::: DATA SUPPLIED

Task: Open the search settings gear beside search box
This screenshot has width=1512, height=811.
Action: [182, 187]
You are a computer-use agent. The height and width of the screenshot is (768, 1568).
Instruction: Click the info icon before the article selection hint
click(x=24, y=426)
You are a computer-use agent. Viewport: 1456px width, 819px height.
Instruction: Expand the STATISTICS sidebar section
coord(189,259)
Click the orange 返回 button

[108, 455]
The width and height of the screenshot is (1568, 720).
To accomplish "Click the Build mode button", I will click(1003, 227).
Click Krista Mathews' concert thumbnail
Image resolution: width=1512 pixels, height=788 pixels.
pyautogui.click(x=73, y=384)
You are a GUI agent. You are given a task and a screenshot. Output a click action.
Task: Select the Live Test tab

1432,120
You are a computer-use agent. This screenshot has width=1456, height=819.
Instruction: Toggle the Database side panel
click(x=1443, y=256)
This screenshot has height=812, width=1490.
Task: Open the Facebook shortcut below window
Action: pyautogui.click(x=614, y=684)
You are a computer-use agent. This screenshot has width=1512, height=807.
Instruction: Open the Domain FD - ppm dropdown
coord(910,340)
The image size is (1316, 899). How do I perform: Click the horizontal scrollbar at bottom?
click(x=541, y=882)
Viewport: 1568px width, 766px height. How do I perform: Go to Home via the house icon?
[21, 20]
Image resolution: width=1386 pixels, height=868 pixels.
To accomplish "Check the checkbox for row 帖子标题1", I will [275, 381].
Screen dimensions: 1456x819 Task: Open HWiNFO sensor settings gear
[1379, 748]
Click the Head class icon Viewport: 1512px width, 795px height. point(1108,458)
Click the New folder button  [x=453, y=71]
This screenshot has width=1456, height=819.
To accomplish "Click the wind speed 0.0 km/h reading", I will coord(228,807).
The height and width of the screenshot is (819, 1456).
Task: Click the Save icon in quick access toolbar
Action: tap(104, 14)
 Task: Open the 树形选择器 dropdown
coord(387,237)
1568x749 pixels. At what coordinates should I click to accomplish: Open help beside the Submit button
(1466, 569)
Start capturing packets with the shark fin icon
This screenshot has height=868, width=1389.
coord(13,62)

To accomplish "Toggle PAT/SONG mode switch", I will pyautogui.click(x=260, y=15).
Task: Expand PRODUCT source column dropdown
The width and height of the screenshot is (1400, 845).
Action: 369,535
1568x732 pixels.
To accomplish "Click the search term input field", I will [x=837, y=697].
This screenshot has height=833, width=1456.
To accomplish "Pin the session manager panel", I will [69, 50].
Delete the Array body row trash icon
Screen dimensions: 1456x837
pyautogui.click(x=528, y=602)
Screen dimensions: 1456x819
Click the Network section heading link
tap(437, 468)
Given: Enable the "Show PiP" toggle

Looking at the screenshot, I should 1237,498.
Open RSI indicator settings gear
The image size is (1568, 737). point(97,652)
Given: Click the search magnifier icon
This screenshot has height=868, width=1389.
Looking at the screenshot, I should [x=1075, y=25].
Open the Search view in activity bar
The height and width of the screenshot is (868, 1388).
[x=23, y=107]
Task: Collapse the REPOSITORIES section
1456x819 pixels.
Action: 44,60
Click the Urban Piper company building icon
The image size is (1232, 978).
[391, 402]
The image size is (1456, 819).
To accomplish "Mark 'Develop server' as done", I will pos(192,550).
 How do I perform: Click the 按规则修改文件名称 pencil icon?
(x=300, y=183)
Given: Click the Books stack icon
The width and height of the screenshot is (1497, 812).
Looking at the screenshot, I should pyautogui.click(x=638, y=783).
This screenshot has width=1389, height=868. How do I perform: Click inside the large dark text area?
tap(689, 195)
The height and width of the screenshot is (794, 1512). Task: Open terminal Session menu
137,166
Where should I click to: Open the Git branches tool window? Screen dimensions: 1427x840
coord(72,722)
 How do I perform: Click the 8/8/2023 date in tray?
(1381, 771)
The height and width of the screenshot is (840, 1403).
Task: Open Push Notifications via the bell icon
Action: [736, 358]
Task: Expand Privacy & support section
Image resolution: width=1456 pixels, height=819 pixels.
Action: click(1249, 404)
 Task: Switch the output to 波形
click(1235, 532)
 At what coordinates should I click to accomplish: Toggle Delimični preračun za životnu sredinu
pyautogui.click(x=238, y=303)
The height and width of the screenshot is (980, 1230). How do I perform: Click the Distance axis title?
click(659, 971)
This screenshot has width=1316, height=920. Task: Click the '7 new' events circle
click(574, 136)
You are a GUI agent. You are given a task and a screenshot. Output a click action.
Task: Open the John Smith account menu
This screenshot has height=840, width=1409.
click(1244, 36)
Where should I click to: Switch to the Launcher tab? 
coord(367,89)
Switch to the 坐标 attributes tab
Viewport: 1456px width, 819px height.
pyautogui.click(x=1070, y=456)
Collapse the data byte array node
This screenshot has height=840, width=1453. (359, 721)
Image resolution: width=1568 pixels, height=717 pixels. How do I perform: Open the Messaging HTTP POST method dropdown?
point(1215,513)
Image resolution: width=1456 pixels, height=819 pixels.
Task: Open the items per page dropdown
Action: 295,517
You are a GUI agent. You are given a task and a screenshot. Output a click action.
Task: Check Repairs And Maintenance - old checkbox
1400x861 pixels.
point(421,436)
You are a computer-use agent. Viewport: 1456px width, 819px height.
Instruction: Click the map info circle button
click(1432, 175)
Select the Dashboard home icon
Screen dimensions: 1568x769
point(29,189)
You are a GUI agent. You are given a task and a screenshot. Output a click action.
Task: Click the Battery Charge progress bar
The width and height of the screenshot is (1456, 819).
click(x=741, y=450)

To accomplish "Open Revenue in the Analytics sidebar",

::::::

ACTION ITEM:
Restate word for word only the lines above from the line containing "Task: Expand PRODUCT source column dropdown" to the line containing "Task: Collapse the REPOSITORIES section", both of them included.

ANSWER AREA:
Task: Expand PRODUCT source column dropdown
The width and height of the screenshot is (1400, 845).
Action: 369,535
1568x732 pixels.
To accomplish "Click the search term input field", I will [x=837, y=697].
This screenshot has height=833, width=1456.
To accomplish "Pin the session manager panel", I will [69, 50].
Delete the Array body row trash icon
Screen dimensions: 1456x837
pyautogui.click(x=528, y=602)
Screen dimensions: 1456x819
Click the Network section heading link
tap(437, 468)
Given: Enable the "Show PiP" toggle

Looking at the screenshot, I should 1237,498.
Open RSI indicator settings gear
The image size is (1568, 737). point(97,652)
Given: Click the search magnifier icon
This screenshot has height=868, width=1389.
Looking at the screenshot, I should [x=1075, y=25].
Open the Search view in activity bar
The height and width of the screenshot is (868, 1388).
[x=23, y=107]
Task: Collapse the REPOSITORIES section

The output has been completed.